Изменить размер шрифта - +
 — Восемью цепями, и пулеметы тянут. Надо полагать, всурьез пошли.

Холмистая гряда полей левее леса была усеяна черными точками. Будто торчали там пеньки срубленного леса. Правилен и четок был их узор. Кое-где пятна были чернее, это группы по два, по три человека волокли на лямках пулеметы.

Края красных цепей уходили к северу, пересекая шоссе. Не менее дивизии красных было брошено на фронте эстонской и русской позиций. Наши батареи посылали по ним шрапнели. Белые дымки всплывали в сером небе и катились, вздуваясь воздушными парусами, над темными точками неприятеля.

Юноша, гимназист-доброволец, — «связь» с эстонцами, — точно из-под земли вырос против Федора Михайловича и отрапортовал, вытягиваясь перед ним:

— Ваше благородие, генерал Теннисон, начальник 1-й эстонской дивизии, передали приказание не открывать огня, пока передние цепи не дойдут до проволок; эстонцы патроны из магазинов вынули.

— Слушаю.

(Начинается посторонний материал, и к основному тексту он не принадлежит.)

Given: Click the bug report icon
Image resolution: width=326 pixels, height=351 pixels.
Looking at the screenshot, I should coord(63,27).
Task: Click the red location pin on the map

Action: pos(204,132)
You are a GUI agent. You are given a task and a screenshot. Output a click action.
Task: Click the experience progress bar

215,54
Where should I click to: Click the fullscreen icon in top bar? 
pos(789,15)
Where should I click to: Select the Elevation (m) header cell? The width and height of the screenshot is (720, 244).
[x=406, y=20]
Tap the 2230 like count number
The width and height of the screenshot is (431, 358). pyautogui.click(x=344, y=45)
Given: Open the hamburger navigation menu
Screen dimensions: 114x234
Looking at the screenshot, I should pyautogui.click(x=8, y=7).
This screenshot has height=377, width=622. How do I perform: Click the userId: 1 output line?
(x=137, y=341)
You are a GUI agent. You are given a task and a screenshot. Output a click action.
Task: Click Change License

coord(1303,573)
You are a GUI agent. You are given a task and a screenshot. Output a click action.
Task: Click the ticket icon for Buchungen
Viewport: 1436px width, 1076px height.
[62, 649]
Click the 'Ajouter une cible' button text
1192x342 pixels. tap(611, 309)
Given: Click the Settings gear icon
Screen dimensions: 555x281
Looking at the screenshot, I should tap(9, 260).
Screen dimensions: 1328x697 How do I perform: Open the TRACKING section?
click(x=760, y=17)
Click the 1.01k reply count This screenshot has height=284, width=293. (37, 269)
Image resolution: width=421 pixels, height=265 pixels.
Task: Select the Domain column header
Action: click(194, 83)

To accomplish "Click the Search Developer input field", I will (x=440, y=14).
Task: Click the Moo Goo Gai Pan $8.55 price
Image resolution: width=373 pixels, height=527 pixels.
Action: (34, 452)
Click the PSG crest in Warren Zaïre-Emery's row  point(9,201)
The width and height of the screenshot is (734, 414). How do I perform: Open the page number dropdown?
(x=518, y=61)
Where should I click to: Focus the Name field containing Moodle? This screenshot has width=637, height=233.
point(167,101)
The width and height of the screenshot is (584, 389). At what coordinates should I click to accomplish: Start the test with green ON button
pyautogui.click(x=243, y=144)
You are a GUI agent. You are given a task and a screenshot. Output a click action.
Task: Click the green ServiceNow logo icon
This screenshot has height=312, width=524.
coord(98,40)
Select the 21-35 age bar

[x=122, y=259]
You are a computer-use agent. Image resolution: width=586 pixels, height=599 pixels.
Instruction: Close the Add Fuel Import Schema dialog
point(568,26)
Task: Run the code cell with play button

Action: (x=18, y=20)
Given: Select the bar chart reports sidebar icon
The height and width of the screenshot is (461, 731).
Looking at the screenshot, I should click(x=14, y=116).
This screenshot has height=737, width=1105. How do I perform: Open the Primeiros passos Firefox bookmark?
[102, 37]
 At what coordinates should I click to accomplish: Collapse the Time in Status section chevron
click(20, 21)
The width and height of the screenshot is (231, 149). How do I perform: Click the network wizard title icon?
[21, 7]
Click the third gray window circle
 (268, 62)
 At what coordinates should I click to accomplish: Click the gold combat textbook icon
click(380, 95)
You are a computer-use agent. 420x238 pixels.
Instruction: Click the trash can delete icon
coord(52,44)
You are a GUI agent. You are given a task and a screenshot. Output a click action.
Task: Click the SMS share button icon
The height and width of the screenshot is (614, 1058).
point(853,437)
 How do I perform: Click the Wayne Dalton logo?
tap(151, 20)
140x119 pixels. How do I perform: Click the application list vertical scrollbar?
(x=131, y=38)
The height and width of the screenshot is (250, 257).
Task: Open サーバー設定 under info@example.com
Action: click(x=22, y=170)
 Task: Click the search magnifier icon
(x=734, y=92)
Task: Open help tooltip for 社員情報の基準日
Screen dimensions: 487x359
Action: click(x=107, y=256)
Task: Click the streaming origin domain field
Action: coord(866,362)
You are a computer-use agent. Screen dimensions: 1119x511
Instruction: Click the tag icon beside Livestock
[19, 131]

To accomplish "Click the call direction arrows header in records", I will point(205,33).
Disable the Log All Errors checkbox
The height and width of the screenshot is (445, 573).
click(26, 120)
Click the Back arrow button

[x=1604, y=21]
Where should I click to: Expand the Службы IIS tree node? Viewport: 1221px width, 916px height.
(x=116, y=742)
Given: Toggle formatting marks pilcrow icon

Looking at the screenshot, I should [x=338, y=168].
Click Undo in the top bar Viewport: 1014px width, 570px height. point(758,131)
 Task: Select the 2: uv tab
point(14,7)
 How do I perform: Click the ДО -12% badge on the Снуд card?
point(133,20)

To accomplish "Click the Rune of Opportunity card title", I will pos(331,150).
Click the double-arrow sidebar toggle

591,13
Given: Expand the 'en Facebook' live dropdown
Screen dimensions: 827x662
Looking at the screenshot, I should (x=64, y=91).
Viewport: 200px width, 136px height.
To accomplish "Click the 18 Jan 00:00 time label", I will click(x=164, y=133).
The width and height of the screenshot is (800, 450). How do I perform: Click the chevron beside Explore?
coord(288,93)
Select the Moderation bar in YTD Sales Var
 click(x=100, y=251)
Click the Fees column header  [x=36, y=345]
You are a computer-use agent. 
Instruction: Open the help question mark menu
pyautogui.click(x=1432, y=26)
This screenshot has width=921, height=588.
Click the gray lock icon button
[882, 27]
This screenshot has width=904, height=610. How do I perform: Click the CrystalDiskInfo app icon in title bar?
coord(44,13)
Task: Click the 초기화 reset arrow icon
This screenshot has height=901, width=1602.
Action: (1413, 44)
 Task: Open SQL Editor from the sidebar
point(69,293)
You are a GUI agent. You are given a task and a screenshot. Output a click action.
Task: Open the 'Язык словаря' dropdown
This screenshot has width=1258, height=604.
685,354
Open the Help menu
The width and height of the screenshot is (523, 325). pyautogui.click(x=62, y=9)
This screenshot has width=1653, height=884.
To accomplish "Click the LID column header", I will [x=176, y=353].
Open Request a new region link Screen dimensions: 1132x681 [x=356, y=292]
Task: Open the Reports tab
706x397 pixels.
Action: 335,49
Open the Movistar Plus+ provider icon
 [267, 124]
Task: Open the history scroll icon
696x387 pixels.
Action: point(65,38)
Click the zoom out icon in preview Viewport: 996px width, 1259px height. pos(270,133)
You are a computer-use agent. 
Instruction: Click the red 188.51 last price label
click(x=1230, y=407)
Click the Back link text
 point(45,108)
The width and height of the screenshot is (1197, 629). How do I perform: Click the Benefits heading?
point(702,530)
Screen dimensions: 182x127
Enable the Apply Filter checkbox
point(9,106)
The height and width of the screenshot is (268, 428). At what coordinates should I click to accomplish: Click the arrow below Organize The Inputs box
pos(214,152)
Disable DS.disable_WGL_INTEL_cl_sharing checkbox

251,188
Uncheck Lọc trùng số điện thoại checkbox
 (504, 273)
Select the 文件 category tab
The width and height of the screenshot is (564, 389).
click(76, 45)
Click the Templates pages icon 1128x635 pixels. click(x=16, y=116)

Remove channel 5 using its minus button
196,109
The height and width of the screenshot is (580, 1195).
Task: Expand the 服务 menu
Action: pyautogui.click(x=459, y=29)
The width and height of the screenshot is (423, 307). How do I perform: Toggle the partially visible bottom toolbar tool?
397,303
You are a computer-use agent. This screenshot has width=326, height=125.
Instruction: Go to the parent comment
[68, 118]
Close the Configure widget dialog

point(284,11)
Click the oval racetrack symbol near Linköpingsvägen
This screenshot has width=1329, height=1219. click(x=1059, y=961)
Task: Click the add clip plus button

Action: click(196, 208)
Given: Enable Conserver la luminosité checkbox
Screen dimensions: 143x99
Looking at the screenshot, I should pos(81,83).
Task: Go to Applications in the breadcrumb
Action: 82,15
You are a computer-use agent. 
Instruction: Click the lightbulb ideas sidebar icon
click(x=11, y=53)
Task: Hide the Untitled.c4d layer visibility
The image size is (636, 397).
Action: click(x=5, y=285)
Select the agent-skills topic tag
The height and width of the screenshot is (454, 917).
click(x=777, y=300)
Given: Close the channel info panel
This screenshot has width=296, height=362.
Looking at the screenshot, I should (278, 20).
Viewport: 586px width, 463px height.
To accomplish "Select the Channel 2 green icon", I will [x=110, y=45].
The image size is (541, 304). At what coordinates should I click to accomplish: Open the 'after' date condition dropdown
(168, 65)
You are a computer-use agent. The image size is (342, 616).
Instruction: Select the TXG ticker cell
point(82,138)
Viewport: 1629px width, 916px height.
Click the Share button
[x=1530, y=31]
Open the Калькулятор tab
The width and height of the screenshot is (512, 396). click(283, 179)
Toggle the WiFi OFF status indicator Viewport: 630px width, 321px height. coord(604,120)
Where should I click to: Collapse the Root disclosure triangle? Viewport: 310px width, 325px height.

Передайте, Кортман, будет исполнено.

Федор Михайлович прошел вдоль роты.

— Не стрелять без моей команды, — сказал он. — Огонь откроем на проволоке. Прицел постоянный… Возьми основание кольев на мушку.

Щелкнули опускаемые прицельные рамки. Некоторые солдаты уже поставили прицелы, соблазненные четкостью далеких целей на снегу.

Красноармейцы шли, ложились, вставали и снова шли.

Из пеньков обратились в карандаши. Стали видны разнообразные, больше черные, пальто рабочих, шапки, винтовки на ремне. Когда ложились, то казались маленькими кучками навоза, разбросанными по снегу. Щелкали и двоили выстрелы. Пули пели тоскующую песню над окопами. Кого-то ранило, и раненый пополз по ходу сообщения.

— Кого это? — крикнул Куличкин.

— Коровайкина, господин взводный. У ногу, с рикошета. Кажись, кость задета…

В небе гремели стальные громы артиллерии. Над полем свистали, черкали и шлепали пули. В окопе было слышно, как дышали люди. Кто-нибудь скажет вполголоса:

— О Господи!

И сосед прошепчет:

— Чего ты?..

— Ничего. Страшно… Больно много их. Удержим ли?

У неприятеля затакали два пулемета, пропели свою песню и оборвали. Правее затрещал третий, четвертый, пятый, первые два снова пристроились, видно, наладили новую ленту, правее — еще три, и стал над окопами свист пуль непрерывен и жуток. Добровольцы прижались к снеговому откосу, точно хотели врасти во внутреннюю крутость бруствера.

Красные смолкли… Пошли вперед… Стали обозначаться под шапками лица, видно, как снег взметывает под ногами, а сзади остаются белые длинные следы. Идут медленно и тяжело…

Когда-то такое зрелище волновало Федора Михайловича. Было страшно, и хотелось набить «их» много-много… Тогда они были — враги. В чужой одежде, с чужим запахом солдатских рядов, с малопонятным разговором, повинующиеся каким-то своим законам. Тогда Федор Михайлович знал, что надо делать с пленными, как поступать с ранеными, знал, что он удерживает русскую землю от вторжения в нее немцев. Он дрался за русскую Варшаву с красивым златоглавым православным собором, за русский Владимир Волынский, за славных польских панов и крестьян, так смешно говорящих по-русски. Он не пускал врага к С.-Петербургу и к Москве. В Петербурге была его Наташа, там учились его сыновья и дочь, а в Москве была сестра Липочка с семьей, и там были родные, знакомые, там, в С.-Петербурге, были могилы его матери и отца, под калиновыми кустами и плакучей березой на Смоленском кладбище. Там были Государь, Родина, и потому там был задор. Хотелось истребить всех германцев и не дать в обиду ни одного своего.

Теперь… Пусто было на сердце. Одна страдающая нота заменяла аккорд души, и она звенела, отзываясь мучительными думами и мешая что-нибудь понимать.